More money for me! You cannot truly understand how a computer operates without having that assembly language->machine code->bare metal thing click in your mind. Only people who have written at least SOME assembly, and have seen a CPU diagram or two… understand what a CPU is, and hence “how” a computer works. I agree this is sadly becoming a lost piece of understanding.
When writing fast, robust, numerically intensive solution engines for scientific or engineering applications, one can of course do this in a high-level language but the programmer has a significant advantage if s/he knows what the compiled code looks like at the CPU’s level. Compilers often blindly add bits of library code that the programmer may not even be aware of and that are unnecessary for the code in question.
Indeed but as I think you imply, I’d still write it in good C++. The difference these days between that and raw assembly are negligible in all but the most extreme cases. Your I/O operations cost a lot more than CPU cycles, which can almost be seen as irrelevant. If you can do cache or memory optimisation… then yes, but from what I’ve read mere mortals are below understanding a modern cache system well enough to make it better with userland code, and usually memory access will be governed by a (relatively) expensive call into your OS anyway, which may just decide to swap your highly-hand-optimised memory access to hard-disk, unlucky. In 99.9999999% of cases, and even some cases people think they can do better, the compiler will be better. That part of the “forget assembly” argument I buy.

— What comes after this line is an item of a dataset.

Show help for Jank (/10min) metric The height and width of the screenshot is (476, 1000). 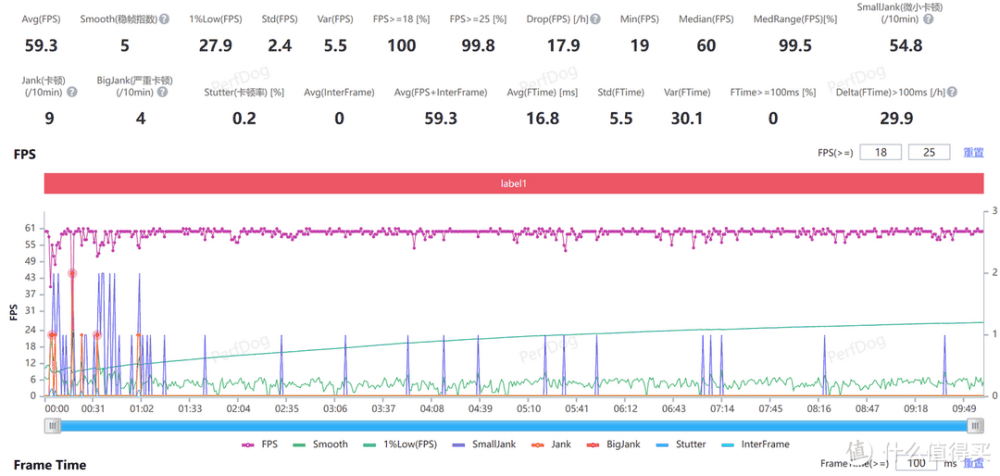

But then a (good) C/C++ compiler for a PIC microchip costs a buttload of money, out of the range of a hobbyist. So there I write assembly. But even on a 20Mhz PIC your code gets executed so freaking fast (no OS, no task-switching, no nothing, your code line by line at 20mhz, is actually pretty amazing) I’ve not yet found a situation where a PIC isn’t sitting idle most of the time. - Hence they tend to build all kinds of idle-switching, power save modes, etc… into them, even if your code has to run once every 10ms the chip can still go to sleep, save some power, and wake up again in time to do it’s job.
Also, CPU-specific optimisations, like effective multi-pipelining of concurrent instruction streams or instruction set extensions, are often lacking even from the best compilers.
It’s (a very unfortunate) practicality thing… usually people will compile to target i686 or even earlier architectures to ensure backwards compatibility. Very seldom do you see someone custom-roll a bleeeding-edge compile for the latest-and-greatest architectural advances. Perhaps more common in the sciences, but not very common in consumer software. AFAIK Intel’s compiler is the best when it comes to stuff like this (only logical), but I haven’t had the need to investigate this a lot.
It comes down to an understanding of what the code does at the CPU level, which understanding can help in eliminating a host of problems and inefficiencies before they occur.
A nice example of a bad problem is memory alignment issues. If a C++ developer doesn’t understand what the compiler is going to do with certain data structures, he’s gonna have code that works on his machine (probably by fluke), and crash badly on another platform, and he may have no idea why.